TJMG 0005026-23.2016.8.13.0408

Rel. Arnaldo Maciel Pinto7ª Câmara Cíveljulgado em 2025-08-26publicado em 2025-09-05
TRIBUTÁRIO
EMENTA: APELAÇÕES CÍVEIS/REMESSA NECESSÁRIA - AÇÃO DE COBRANÇA - SERVIDOR PÚBLICO MUNICIPAL - AUXILIAR DE SERVIÇOS GERAIS - ADICIONAL DE INSALUBRIDADE - PERÍCIA JUDICIAL - COMPROVAÇÃO DO LABOR EM CONDIÇÕES INSALUBRES - CEMITÉRIO MUNICIPAL - AGENTES BIOLÓGICOS - PAGAMENTO DEVIDO - LEGISLAÇÃO MUNICIPAL - PERCENTUAL DE 20% - TERMO INICIAL - CORREÇÃO DO MARCO TEMPORAL - PRESCRIÇÃO QUINQUENAL - CONSECTÁRIOS DA CONDENAÇÃO - OBSERVÂNCIA DOS CRITÉRIOS ESTABELECIDOS PELO STJ NO TEMA REPETITIVO 905 - EMENDA CONSTITUCIONAL 113/2021 - HONORÁRIOS ADVOCATÍCIOS DE SUCUMBÊNCIA - SENTENÇA CONDENATÓRIA ILÍQUIDA - ARBITRAMENTO EM LIQUIDAÇÃO - INTELIGÊNCIA DO ART. 85, §4º, II, DO CPC. A concessão do adicional de insalubridade em favor de servidor público municipal exige previsão e regulamentação específica em lei própria, bem como prova do labor em local ou em contato com agentes que impliquem em exposição a riscos à sua integridade física.

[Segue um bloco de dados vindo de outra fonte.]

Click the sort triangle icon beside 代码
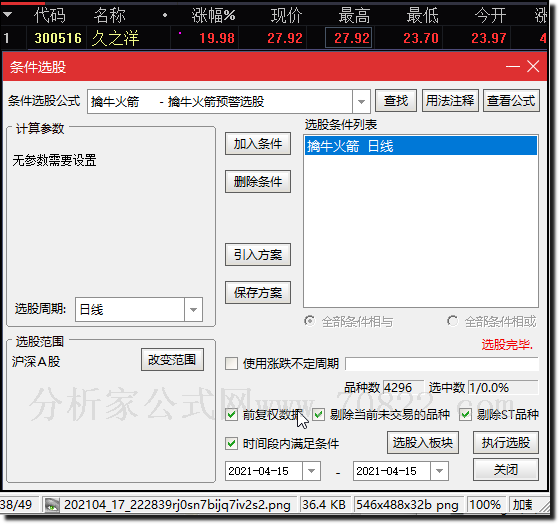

Havendo lei municipal específica regulamentadora e sendo comprovado, por perícia judicial, que o servidor público exerce sua atividade em condições insalubres, especialmente no cemitério municipal com exposição a agentes biológicos, assiste-lhe o direito ao recebimento do adicional de insalubridade previsto em lei municipal. Tratando-se de servidor público estatutário, deve ser observada exclusivamente a legislação municipal específica, sendo inaplicável a NR-15 para fixação do percentual. É devido o pagamento do adicional anteriormente à confecção do laudo pericial, quando comprovada a existência da situação de insalubridade em momento pretérito predefinido, respeitada a prescrição quinquenal anterior ao ajuizamento da ação. O Colendo STJ, quando do julgamento do REsp nº 1.495.146/MG (Tema 905), pela sistemática dos recursos repetitivos, estabeleceu as bases para a aplicação dos consectários da condenação (juros e correção monetária) imposta à Fazenda Pública, de acordo com a natureza da pretensão judicial discutida, sendo que a partir da vigência da Emenda Constitucional 113/2021 aplica-se exclusivamente a taxa SELIC. Em se tratando de sentença condenatória ilíquida proferida contra a Fazenda Pública, a fixação dos honorários advocatícios de sucumbência deverá se dar nos termos do inciso II, §4º, do art. 85, do CPC, ou seja, na fase de liquidação da sentença, com a observância dos critérios traçados pelo §3º do mesmo dispositivo legal.